#### Brief:
Please transcribe exactly the lines from the one containing "XTI (60, 748)" through the end of the records below, both included, and nothing else.

- - - - -

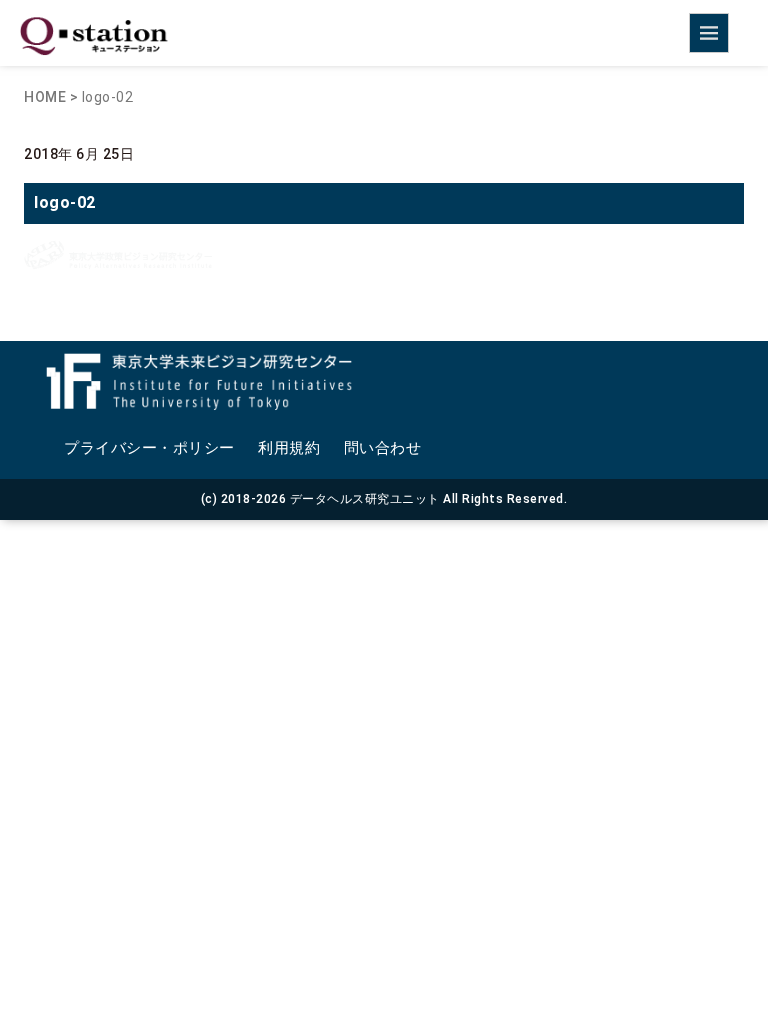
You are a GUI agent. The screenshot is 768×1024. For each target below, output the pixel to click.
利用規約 (289, 448)
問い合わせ (383, 448)
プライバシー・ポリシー (149, 448)
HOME (45, 97)
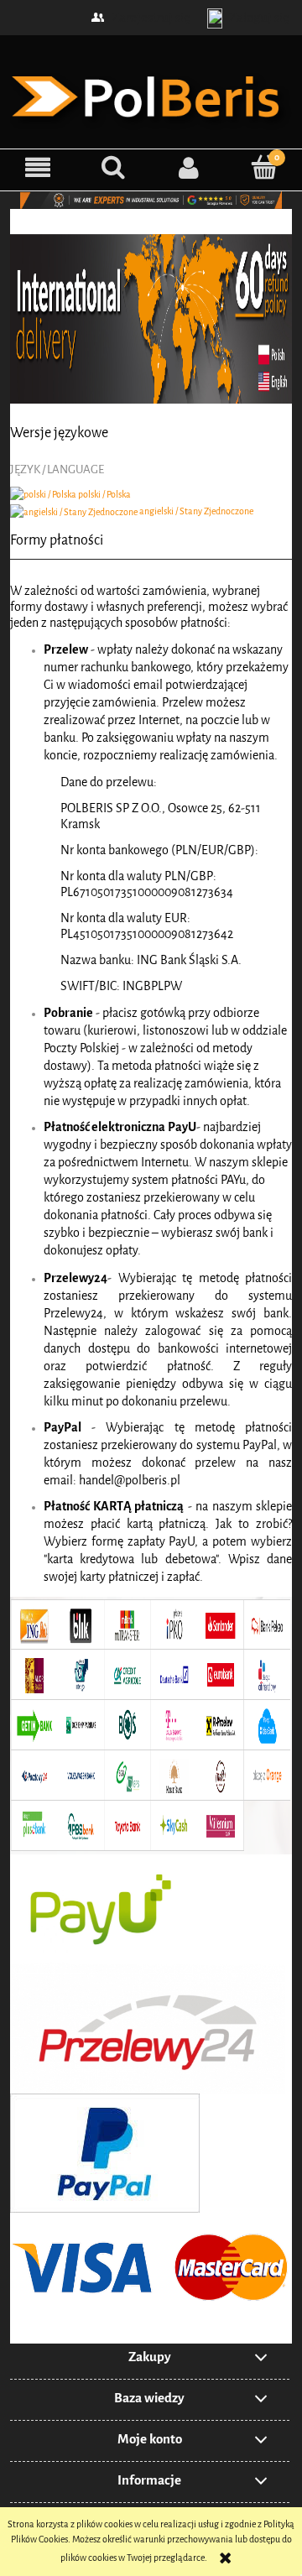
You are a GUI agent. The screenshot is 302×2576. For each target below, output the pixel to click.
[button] (38, 167)
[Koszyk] (264, 166)
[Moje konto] (188, 167)
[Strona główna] (151, 94)
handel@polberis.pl (129, 1481)
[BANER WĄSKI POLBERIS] (151, 199)
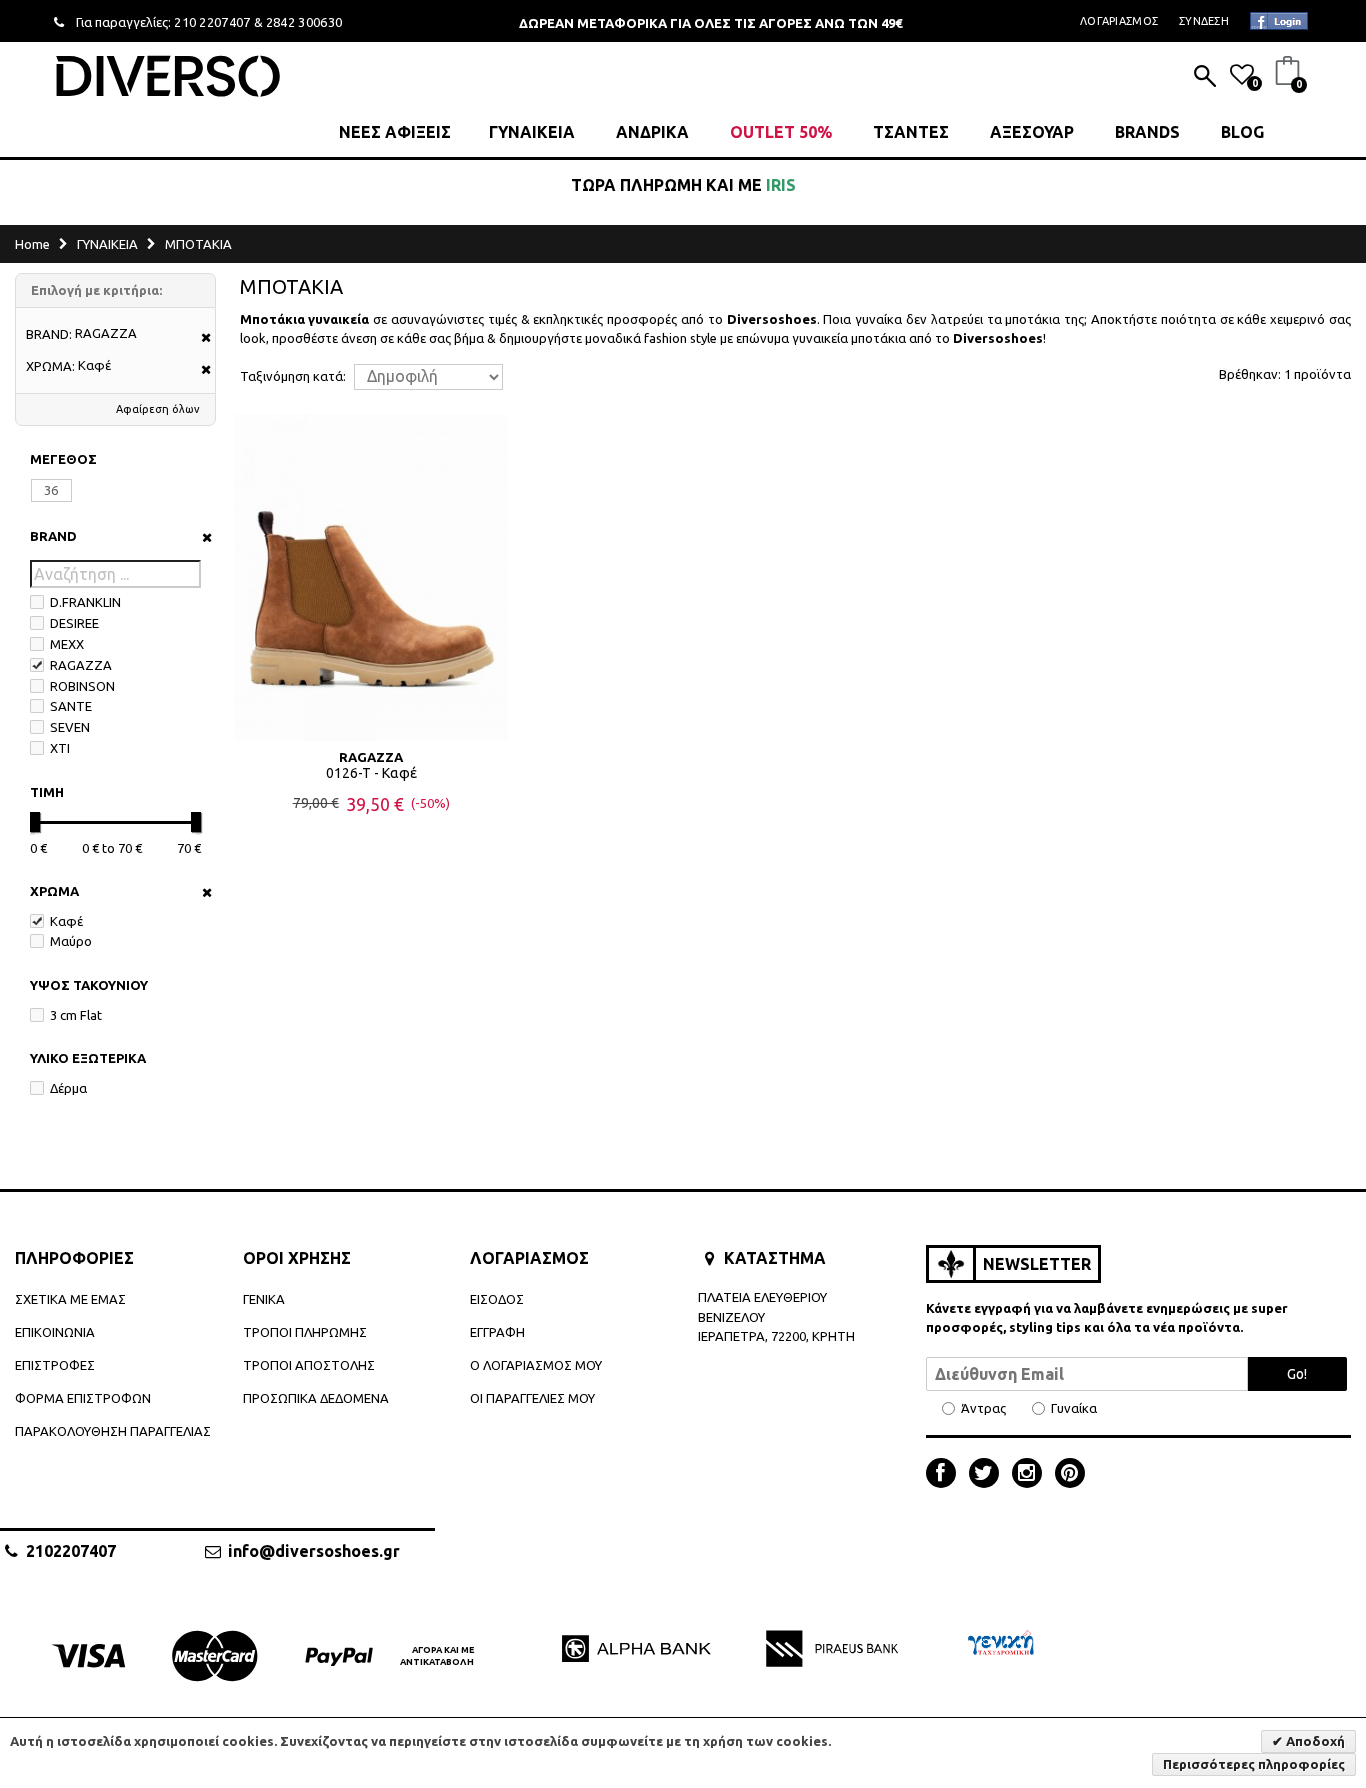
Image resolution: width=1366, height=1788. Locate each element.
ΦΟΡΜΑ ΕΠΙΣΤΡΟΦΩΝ (83, 1398)
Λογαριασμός (1119, 21)
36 (51, 490)
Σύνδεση (1204, 21)
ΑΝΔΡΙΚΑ (652, 132)
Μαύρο (71, 941)
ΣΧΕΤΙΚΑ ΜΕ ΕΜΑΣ (70, 1299)
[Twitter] (989, 1475)
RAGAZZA (81, 665)
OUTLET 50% (781, 132)
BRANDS (1147, 132)
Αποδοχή (1314, 1741)
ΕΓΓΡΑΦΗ (497, 1332)
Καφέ (66, 921)
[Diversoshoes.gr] (168, 75)
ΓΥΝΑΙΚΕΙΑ (532, 132)
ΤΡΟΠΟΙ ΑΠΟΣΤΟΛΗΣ (309, 1365)
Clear (200, 537)
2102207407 (71, 1551)
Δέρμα (68, 1088)
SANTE (71, 706)
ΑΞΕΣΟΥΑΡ (1032, 132)
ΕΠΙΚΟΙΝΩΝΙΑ (55, 1332)
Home (32, 244)
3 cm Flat (76, 1015)
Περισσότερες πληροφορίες (1254, 1764)
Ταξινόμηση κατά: (293, 376)
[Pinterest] (1070, 1475)
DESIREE (74, 623)
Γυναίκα (1074, 1408)
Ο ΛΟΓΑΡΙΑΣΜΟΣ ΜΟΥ (536, 1365)
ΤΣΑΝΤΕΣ (911, 132)
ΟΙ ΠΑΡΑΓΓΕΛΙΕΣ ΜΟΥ (532, 1398)
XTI (60, 748)
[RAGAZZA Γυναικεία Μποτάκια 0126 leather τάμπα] (371, 577)
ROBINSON (82, 686)
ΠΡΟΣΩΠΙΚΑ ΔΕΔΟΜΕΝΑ (316, 1398)
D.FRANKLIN (85, 602)
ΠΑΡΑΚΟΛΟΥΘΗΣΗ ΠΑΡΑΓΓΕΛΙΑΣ (113, 1431)
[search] (1205, 78)
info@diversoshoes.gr (314, 1551)
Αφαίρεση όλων (158, 409)
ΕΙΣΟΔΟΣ (497, 1299)
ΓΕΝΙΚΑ (264, 1299)
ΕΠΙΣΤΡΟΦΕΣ (55, 1365)
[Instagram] (1032, 1475)
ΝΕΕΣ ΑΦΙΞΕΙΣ (395, 132)
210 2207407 (212, 22)
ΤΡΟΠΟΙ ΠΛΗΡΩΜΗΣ (305, 1332)
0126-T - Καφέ (371, 773)
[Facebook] (946, 1475)
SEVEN (70, 727)
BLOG (1242, 132)
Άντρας (983, 1408)
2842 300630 (304, 22)
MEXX (67, 644)
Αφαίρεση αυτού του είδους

- - - - -

#### Exercise result:
XTI (60, 748)
[RAGAZZA Γυναικεία Μποτάκια 0126 leather τάμπα] (371, 577)
ROBINSON (82, 686)
ΠΡΟΣΩΠΙΚΑ ΔΕΔΟΜΕΝΑ (316, 1398)
D.FRANKLIN (85, 602)
ΠΑΡΑΚΟΛΟΥΘΗΣΗ ΠΑΡΑΓΓΕΛΙΑΣ (113, 1431)
[search] (1205, 78)
info@diversoshoes.gr (314, 1551)
Αφαίρεση όλων (158, 409)
ΕΙΣΟΔΟΣ (497, 1299)
ΓΕΝΙΚΑ (264, 1299)
ΕΠΙΣΤΡΟΦΕΣ (55, 1365)
[Instagram] (1032, 1475)
ΝΕΕΣ ΑΦΙΞΕΙΣ (395, 132)
210 2207407 (212, 22)
ΤΡΟΠΟΙ ΠΛΗΡΩΜΗΣ (305, 1332)
0126-T - Καφέ (371, 773)
[Facebook] (946, 1475)
SEVEN (70, 727)
BLOG (1242, 132)
Άντρας (983, 1408)
2842 300630 (304, 22)
MEXX (67, 644)
Αφαίρεση αυτού του είδους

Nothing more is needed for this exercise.